[The Hill] Expanding Social Security is critical for millennials and small business owners — and especially for millennial small business owners.
We are co-owners of a small business, We Act Radio in the Anacostia neighborhood of Washington, DC. As small business owners and managers, one of whom is a millennial, one a Gen-Xer, and with mainly millennials as employees, we strongly support the Social Security 2100 Act.
This important legislation expands Social Security and ensures that all benefits can be paid in full and on time into the 22nd century. House Democrats, led by Rep. John Larson (D-Conn.), the chairman of the Social Security Subcommittee, have united around the Social Security 2100 Act. The legislation has 210 co-sponsors – nearly 90 percent of House Democrats.

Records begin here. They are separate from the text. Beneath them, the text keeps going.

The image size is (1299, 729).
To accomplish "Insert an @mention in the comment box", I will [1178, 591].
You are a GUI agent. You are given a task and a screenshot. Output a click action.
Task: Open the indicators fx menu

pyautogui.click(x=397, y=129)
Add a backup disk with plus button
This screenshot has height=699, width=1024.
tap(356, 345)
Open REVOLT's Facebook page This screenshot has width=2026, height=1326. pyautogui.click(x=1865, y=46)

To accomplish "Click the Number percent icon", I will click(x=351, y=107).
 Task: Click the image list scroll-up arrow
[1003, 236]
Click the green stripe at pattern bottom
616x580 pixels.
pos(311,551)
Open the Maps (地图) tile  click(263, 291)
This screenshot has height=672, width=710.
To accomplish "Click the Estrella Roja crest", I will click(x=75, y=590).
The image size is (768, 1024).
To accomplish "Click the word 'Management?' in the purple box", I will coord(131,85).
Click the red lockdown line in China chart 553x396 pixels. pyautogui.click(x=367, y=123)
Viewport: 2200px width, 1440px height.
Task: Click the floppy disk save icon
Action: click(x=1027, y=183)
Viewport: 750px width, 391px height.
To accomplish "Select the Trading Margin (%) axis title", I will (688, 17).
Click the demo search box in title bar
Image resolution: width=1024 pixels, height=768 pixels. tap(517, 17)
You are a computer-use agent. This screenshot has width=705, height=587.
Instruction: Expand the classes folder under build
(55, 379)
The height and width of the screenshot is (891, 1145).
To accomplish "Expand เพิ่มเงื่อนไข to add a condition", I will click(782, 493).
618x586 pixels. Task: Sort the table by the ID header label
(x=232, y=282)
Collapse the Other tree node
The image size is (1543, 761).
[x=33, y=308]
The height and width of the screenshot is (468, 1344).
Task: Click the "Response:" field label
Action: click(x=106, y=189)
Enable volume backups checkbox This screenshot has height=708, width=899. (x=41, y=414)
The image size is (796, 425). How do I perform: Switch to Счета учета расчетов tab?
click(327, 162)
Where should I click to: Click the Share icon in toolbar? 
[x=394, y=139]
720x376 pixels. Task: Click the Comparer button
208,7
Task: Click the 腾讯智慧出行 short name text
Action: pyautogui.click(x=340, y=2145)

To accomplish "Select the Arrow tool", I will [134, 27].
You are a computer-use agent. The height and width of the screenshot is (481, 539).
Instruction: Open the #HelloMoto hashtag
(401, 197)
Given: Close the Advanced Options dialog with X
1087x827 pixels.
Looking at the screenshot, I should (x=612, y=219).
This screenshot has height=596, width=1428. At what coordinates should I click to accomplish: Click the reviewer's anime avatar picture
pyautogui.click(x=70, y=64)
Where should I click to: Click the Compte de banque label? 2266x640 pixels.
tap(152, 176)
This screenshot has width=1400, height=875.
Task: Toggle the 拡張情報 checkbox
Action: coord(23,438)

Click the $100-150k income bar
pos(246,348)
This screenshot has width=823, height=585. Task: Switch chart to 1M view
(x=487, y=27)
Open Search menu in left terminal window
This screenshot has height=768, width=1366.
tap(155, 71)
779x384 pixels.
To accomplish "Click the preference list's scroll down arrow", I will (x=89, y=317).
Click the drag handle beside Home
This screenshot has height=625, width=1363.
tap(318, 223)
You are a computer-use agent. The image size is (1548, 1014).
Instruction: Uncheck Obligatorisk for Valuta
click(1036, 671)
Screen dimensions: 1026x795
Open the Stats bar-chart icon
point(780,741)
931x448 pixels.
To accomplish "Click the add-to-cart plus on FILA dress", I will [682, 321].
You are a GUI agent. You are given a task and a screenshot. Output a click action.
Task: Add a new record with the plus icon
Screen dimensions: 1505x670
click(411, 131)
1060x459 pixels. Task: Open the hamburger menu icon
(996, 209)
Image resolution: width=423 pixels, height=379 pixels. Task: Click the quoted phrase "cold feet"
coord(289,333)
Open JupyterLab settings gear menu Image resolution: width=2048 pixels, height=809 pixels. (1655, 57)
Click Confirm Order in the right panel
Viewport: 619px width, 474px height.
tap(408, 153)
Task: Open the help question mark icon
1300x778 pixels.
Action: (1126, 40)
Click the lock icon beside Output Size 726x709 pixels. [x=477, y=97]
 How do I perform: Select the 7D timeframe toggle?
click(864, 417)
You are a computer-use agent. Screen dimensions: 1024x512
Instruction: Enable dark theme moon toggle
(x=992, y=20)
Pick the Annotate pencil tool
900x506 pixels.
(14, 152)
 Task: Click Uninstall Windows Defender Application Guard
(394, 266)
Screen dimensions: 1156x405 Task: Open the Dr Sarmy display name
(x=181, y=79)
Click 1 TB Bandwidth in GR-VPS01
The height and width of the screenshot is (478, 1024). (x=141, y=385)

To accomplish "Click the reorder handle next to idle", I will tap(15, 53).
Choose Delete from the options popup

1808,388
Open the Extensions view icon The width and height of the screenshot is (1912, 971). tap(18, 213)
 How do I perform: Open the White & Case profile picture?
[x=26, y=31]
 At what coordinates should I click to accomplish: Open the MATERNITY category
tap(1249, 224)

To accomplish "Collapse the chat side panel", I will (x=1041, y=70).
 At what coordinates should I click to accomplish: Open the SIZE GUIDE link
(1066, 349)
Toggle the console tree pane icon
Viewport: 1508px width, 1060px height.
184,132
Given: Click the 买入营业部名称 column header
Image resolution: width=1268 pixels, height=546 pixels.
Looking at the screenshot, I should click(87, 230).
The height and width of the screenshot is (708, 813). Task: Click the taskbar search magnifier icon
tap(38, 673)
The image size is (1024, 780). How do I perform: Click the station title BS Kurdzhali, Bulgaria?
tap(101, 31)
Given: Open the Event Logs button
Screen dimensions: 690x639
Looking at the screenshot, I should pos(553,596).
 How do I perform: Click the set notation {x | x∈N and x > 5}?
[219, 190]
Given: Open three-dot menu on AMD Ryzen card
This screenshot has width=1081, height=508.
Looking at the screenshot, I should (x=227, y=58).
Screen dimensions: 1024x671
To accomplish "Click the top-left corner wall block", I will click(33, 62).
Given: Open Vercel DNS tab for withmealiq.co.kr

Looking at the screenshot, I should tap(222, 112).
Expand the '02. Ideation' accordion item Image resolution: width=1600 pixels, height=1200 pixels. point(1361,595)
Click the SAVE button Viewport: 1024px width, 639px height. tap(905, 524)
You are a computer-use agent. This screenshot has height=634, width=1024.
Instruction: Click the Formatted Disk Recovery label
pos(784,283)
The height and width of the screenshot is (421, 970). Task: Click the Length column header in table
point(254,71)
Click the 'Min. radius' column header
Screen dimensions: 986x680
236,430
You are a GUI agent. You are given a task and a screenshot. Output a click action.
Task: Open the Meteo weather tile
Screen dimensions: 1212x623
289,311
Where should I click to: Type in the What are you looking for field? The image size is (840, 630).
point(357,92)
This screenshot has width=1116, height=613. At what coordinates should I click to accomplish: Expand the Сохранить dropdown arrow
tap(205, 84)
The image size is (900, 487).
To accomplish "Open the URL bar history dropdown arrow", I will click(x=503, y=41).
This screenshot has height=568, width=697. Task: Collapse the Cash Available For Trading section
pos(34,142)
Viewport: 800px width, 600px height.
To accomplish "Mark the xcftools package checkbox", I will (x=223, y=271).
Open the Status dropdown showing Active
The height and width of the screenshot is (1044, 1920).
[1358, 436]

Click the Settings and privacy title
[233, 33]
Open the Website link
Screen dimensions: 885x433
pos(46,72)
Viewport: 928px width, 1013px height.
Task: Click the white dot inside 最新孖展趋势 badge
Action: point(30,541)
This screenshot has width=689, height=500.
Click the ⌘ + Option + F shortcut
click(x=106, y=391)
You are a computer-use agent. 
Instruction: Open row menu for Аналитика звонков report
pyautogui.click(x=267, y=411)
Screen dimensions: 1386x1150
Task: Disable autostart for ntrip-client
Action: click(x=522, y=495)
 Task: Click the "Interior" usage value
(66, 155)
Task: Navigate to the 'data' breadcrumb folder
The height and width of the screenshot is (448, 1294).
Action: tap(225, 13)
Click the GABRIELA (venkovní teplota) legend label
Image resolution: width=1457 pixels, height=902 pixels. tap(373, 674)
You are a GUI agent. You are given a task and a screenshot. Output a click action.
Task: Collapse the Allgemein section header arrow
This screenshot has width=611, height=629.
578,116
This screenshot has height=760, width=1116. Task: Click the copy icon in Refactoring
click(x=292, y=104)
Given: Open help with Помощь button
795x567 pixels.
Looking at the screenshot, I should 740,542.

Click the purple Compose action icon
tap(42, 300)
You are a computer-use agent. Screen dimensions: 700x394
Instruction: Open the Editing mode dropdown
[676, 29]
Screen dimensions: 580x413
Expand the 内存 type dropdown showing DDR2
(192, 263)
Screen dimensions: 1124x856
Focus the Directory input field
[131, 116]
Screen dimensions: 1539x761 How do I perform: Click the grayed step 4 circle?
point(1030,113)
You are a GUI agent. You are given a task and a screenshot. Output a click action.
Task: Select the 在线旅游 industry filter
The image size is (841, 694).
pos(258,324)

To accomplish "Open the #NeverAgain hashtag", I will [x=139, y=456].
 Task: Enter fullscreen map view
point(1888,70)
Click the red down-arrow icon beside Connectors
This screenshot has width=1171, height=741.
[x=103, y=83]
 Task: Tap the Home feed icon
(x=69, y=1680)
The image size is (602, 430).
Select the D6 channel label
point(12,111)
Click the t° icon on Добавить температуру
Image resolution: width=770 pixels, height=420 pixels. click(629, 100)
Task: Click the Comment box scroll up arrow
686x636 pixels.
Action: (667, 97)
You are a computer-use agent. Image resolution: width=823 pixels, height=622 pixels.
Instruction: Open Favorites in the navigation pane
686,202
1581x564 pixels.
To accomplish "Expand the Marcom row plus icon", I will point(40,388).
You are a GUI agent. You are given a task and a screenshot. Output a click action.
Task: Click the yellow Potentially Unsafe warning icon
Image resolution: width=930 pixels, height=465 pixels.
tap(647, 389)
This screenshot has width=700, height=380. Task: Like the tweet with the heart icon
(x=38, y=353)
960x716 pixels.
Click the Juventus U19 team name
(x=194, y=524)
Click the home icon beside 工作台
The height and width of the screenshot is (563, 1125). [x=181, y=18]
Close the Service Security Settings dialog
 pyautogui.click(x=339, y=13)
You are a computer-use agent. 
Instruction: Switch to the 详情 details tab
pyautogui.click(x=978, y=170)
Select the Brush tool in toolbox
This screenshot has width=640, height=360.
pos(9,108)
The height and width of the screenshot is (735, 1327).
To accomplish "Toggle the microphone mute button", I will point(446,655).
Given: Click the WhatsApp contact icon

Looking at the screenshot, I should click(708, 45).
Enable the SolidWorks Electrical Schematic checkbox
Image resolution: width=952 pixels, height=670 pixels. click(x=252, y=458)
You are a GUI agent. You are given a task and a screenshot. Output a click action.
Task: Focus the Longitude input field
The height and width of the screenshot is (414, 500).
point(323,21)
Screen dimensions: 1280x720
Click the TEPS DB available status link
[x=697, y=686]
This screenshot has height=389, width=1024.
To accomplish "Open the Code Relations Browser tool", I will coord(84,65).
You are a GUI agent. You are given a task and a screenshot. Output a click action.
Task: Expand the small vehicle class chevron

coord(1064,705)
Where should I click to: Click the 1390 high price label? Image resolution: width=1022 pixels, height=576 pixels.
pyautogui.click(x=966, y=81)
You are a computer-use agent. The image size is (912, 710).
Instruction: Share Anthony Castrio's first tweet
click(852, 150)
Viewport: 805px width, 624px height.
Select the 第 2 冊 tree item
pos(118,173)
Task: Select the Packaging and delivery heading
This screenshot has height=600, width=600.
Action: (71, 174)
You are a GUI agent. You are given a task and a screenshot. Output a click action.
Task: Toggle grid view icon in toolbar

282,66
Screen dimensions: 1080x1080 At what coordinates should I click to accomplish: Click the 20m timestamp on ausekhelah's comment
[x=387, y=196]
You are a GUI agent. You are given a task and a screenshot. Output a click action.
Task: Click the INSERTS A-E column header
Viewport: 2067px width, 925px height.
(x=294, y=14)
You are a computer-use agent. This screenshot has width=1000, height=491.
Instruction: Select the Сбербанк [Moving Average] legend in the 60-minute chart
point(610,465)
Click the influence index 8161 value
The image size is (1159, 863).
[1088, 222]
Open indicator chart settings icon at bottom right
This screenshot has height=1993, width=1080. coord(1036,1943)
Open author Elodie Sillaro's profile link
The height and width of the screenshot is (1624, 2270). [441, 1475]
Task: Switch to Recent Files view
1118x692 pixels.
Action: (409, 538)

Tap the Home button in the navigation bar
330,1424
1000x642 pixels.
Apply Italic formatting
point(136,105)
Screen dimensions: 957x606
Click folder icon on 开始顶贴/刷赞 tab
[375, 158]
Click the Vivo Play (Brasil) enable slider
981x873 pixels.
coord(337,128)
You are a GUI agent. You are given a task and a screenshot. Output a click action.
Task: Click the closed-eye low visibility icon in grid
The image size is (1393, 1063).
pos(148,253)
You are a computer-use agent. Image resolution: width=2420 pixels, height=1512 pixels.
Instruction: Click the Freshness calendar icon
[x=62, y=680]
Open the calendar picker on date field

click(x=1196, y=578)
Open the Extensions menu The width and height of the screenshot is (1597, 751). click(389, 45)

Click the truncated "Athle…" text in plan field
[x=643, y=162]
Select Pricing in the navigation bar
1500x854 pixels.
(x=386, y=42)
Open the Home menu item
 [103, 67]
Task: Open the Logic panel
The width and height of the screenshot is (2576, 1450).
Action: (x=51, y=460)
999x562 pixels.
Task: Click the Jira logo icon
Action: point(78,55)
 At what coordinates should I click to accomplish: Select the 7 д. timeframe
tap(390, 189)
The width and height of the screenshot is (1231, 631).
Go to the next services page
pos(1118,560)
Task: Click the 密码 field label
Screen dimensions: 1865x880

In addition to being the co-founder of We Act Radio, Alex is also the executive director of Social Security Works, which has nine full time employees – all of whom are millennials or Gen-Xers. So, we’re very familiar with how the Social Security 2100 Act is structured. It increases Social Security benefits for everyone, fixes the formula for yearly cost-of-living-adjustments so that it reflects the real expenses beneficiaries face, and raises Social Security’s minimum benefit to 125 percent of the poverty level. It also ensures that Social Security remains strong for current and future generations, into the 22nd century.
Republicans, led by Rep. Kevin Brady (R-Texas), are attacking the bill in predictable fashion: Manipulating numbers in an attempt to foment generational warfare and undermine all of our economic security, falsely claiming that this wise legislation will hurt millennials and small business owners, like us.
As small business owners, we are worried about increasing costs — especially health care and rent. But we are not at all worried about the modest and gradual payroll contribution increase in the Social Security 2100 Act. We are much more worried about the costs we will face if we do nothing to address the looming retirement income crisis.